Data items >>
++++++++

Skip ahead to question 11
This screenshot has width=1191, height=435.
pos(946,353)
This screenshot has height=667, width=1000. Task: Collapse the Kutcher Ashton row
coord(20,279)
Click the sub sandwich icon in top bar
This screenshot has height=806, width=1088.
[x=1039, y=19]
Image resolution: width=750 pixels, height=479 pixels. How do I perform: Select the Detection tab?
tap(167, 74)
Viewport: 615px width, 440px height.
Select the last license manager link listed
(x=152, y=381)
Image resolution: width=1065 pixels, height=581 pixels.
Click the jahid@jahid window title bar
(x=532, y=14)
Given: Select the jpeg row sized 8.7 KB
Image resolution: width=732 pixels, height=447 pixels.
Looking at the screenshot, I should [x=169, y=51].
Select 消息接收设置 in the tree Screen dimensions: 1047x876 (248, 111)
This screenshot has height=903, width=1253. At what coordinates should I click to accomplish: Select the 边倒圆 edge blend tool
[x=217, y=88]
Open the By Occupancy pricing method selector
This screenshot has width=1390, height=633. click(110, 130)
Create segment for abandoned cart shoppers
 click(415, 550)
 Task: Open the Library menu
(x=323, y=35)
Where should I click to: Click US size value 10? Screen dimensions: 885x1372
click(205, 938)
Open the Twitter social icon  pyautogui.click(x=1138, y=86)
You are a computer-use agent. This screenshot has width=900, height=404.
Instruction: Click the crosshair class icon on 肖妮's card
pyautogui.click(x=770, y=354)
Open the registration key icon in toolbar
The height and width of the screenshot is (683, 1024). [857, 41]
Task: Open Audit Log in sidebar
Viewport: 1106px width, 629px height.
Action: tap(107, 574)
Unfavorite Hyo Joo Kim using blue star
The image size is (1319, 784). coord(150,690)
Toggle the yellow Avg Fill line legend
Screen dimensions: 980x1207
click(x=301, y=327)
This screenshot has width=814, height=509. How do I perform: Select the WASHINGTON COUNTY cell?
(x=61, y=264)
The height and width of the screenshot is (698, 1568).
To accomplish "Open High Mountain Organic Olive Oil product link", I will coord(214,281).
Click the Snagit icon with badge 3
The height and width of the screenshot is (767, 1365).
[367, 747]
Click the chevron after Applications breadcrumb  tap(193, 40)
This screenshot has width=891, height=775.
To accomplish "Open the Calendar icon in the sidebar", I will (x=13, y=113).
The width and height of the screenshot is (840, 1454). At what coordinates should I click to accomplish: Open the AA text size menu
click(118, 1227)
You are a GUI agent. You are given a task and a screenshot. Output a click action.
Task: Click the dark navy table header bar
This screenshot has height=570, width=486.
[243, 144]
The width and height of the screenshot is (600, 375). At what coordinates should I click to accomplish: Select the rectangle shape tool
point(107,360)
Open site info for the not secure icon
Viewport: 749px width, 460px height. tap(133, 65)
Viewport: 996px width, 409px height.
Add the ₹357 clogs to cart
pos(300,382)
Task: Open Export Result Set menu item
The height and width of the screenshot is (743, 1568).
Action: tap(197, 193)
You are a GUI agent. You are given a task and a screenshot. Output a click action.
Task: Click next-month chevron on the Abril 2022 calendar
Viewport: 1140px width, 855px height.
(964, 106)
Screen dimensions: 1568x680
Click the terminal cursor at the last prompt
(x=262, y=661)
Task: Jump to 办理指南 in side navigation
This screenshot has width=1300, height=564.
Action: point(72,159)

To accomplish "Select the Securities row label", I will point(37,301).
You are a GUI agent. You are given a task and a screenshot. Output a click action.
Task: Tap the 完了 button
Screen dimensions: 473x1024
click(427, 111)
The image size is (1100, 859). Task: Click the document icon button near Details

++++++++

WHAT YOU NEED TO DO >> Lines with "sidebar": find them in the data and copy each one.

RESULT >>
Task: Open Audit Log in sidebar
To accomplish "Open the Calendar icon in the sidebar", I will (x=13, y=113).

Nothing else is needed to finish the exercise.